══ Data to use
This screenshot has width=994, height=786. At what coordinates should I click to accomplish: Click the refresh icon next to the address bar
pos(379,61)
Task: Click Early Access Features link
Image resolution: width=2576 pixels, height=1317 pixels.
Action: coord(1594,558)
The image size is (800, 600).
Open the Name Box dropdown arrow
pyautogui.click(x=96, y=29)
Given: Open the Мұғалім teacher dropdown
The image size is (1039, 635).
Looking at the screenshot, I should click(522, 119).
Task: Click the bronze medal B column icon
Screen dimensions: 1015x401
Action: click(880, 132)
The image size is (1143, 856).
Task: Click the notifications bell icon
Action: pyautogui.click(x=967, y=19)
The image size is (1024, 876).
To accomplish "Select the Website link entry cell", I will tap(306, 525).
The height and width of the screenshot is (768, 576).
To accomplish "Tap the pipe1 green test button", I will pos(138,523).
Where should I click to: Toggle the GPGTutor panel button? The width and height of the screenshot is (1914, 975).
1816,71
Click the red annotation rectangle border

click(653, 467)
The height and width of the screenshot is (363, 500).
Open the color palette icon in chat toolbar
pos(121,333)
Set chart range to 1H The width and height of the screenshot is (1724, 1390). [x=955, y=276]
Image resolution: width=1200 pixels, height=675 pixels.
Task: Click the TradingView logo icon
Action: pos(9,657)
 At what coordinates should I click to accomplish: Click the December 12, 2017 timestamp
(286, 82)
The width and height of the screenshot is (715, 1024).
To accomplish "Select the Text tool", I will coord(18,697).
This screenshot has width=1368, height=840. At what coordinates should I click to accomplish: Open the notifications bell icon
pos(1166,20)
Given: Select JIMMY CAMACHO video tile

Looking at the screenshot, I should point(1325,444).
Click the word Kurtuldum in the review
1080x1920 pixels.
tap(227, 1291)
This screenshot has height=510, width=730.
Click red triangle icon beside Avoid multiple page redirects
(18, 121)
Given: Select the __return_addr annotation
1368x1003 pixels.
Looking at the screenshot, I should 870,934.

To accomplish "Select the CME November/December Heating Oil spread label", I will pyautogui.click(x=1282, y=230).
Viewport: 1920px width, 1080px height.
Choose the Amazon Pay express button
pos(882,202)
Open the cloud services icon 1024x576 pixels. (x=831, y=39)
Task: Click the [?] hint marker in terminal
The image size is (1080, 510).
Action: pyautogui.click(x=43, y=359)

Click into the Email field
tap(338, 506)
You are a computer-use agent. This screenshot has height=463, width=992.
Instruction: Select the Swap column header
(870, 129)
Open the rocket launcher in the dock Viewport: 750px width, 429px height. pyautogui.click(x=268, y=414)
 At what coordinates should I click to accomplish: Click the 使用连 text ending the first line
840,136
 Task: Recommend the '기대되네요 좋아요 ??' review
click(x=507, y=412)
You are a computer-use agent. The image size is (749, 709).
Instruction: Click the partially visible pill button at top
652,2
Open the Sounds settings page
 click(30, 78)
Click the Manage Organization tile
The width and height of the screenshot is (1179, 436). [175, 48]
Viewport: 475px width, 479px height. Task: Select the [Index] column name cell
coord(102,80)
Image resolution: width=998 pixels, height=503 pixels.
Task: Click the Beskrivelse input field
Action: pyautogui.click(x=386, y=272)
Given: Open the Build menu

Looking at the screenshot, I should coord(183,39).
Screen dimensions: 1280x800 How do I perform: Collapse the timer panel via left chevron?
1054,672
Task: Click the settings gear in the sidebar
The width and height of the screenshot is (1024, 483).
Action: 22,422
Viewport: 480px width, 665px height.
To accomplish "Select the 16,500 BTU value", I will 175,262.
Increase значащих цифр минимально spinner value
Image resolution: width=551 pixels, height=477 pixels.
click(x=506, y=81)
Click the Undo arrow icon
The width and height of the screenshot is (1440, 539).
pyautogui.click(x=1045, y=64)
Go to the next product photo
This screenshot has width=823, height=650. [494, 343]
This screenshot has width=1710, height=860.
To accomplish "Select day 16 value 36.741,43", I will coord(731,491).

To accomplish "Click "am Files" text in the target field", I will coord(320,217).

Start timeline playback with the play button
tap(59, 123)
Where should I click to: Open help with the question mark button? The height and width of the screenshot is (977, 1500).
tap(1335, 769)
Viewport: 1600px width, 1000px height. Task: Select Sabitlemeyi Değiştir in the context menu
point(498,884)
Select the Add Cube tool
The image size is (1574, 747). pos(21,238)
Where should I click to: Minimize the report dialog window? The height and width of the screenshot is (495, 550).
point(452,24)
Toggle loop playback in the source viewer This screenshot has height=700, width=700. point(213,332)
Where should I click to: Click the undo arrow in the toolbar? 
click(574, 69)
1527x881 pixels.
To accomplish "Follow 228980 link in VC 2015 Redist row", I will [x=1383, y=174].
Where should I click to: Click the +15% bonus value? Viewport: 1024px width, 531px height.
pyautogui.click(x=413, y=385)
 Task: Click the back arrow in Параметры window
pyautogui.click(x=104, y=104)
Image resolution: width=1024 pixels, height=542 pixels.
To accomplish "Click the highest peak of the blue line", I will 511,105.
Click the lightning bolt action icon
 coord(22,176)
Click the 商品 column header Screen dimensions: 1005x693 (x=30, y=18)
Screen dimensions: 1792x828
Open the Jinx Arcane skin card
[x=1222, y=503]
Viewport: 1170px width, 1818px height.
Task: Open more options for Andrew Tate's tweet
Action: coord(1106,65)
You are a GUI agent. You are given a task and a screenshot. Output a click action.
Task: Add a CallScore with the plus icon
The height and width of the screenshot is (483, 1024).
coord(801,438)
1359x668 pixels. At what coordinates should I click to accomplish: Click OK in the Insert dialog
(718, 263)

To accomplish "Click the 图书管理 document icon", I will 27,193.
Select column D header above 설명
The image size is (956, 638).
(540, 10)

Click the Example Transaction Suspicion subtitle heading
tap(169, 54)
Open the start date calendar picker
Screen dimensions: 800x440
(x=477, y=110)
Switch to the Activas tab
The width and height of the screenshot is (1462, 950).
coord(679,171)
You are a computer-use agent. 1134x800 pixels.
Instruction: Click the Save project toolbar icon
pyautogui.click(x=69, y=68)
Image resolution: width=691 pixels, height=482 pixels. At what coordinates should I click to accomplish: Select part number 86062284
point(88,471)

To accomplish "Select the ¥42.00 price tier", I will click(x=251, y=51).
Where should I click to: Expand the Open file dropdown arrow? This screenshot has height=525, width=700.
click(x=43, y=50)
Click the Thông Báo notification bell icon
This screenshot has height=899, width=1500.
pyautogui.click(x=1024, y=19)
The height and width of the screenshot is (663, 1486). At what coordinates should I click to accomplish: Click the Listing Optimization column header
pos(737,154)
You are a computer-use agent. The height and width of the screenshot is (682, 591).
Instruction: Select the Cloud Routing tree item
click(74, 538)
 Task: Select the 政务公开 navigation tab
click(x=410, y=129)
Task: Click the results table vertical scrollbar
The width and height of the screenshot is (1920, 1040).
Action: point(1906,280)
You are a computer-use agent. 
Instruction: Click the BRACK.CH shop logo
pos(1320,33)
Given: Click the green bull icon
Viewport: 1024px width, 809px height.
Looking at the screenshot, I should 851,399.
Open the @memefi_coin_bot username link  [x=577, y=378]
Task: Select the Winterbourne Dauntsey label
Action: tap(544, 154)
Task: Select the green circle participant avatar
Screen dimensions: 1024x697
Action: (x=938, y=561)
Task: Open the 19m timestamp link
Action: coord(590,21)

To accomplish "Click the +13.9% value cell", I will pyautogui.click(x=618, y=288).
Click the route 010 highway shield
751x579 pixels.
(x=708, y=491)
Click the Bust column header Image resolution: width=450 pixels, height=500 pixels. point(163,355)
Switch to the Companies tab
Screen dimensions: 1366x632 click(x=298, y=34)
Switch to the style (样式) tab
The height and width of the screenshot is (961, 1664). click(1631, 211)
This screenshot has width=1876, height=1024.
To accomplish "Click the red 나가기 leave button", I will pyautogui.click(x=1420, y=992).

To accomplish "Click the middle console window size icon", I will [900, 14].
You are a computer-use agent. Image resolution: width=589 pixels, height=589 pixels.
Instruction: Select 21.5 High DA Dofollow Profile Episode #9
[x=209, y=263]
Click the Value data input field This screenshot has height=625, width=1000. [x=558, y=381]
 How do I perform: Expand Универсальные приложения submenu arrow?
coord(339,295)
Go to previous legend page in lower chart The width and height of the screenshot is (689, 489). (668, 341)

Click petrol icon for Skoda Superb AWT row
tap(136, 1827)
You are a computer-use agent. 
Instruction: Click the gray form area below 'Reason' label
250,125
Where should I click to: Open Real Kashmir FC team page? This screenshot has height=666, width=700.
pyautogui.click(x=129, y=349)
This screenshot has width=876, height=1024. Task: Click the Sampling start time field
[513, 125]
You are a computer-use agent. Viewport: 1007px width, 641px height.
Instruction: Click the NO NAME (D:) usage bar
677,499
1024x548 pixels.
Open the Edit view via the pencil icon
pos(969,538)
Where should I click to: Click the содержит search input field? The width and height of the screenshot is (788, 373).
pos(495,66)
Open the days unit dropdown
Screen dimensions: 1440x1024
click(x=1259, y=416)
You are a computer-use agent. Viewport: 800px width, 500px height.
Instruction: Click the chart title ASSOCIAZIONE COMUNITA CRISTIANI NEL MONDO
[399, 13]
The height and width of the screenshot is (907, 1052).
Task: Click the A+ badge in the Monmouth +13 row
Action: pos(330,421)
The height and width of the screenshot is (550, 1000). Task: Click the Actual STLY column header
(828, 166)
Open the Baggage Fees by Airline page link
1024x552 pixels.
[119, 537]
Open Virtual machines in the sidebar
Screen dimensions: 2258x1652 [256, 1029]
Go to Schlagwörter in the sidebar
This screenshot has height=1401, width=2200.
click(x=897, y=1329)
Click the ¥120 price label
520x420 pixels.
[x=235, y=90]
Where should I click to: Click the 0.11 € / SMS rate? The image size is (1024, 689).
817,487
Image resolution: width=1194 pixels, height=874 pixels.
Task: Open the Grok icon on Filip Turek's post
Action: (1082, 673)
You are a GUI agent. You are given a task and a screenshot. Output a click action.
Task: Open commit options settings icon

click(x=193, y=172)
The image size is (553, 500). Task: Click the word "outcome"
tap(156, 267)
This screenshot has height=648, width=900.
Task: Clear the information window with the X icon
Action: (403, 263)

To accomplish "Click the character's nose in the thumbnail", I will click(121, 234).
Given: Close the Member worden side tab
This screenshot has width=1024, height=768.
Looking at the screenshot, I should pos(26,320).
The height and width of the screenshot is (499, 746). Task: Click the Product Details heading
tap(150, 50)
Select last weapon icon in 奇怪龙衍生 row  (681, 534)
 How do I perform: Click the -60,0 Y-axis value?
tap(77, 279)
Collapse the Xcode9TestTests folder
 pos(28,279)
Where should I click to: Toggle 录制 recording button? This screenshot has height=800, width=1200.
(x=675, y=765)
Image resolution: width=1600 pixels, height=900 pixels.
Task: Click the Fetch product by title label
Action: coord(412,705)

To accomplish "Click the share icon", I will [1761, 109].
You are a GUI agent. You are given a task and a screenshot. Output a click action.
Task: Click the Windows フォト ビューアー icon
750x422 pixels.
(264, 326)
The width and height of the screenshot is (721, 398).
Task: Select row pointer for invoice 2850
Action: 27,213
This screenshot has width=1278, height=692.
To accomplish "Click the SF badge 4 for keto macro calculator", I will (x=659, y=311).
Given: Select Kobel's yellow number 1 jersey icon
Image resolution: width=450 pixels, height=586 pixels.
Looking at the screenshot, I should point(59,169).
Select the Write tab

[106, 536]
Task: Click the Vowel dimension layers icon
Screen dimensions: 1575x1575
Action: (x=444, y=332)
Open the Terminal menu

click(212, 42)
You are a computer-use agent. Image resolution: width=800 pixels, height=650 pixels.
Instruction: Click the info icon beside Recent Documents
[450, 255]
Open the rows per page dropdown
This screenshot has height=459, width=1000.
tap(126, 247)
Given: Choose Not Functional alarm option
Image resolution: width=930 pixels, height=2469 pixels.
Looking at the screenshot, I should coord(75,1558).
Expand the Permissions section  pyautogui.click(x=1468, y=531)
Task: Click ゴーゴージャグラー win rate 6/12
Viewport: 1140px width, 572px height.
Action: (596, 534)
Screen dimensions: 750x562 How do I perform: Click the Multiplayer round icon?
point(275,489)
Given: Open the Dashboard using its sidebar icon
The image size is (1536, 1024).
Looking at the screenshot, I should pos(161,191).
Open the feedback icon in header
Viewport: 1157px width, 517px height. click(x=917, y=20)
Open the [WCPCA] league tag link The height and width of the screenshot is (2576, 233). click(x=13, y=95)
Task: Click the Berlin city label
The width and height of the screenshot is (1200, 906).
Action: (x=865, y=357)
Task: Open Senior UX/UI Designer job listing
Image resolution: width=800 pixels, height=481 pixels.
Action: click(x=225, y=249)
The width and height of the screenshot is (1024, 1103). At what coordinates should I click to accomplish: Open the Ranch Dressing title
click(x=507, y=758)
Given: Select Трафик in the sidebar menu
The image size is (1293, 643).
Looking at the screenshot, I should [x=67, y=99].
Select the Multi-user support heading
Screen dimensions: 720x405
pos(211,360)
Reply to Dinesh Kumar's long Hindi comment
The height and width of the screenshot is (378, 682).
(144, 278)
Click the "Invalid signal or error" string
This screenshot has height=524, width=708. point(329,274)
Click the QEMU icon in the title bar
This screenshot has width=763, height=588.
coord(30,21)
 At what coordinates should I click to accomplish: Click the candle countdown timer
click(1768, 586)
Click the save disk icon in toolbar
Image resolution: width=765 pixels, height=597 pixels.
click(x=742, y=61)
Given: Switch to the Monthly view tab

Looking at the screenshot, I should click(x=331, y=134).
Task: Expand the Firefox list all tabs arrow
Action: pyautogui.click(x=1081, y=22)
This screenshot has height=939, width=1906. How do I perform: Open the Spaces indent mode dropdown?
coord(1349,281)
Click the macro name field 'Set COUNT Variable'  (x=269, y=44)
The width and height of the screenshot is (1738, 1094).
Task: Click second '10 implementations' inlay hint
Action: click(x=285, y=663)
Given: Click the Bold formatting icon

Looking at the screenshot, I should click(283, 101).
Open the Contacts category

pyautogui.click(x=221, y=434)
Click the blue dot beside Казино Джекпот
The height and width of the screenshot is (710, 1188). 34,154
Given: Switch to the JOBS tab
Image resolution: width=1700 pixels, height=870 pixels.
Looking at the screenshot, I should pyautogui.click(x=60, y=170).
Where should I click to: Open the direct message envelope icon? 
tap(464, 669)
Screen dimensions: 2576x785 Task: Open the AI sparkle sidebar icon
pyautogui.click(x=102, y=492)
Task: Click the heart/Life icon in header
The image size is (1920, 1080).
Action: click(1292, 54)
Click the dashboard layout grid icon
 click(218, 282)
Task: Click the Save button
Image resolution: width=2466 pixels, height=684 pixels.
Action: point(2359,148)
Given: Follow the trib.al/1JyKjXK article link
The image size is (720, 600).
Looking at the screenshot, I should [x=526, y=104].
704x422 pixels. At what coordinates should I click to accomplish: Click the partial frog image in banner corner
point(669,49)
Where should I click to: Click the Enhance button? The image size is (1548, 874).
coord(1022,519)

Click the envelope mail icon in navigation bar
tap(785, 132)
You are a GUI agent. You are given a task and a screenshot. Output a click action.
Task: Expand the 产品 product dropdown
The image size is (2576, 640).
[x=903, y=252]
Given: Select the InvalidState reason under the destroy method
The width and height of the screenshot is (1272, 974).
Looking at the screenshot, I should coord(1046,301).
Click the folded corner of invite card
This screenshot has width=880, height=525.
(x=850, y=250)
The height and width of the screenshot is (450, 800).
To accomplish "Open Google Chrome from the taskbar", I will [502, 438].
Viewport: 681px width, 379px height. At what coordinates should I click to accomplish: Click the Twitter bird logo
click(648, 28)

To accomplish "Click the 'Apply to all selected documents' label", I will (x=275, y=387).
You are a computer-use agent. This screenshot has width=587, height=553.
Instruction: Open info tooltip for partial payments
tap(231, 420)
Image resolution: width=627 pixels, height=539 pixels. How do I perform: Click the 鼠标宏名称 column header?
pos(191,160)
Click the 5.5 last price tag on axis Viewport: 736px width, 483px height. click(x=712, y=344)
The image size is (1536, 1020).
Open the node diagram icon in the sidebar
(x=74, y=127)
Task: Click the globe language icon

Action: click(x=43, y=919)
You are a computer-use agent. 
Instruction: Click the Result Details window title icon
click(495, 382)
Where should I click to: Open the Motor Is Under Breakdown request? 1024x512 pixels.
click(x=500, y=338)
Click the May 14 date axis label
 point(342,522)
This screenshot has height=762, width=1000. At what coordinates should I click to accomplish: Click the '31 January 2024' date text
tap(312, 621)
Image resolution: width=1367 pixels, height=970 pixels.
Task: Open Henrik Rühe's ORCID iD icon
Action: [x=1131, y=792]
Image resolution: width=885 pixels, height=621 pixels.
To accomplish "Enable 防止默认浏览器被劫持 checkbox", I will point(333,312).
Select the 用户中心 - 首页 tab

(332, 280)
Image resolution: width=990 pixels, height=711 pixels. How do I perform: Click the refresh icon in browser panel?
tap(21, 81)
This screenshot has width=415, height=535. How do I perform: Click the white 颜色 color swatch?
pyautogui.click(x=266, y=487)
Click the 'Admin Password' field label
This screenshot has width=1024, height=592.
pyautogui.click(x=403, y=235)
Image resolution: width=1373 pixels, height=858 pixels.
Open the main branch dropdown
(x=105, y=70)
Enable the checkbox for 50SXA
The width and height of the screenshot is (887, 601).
════
• [Task statement] A single number is expected: how many lines of the data hold the string "price".

• [Answer to the problem] 3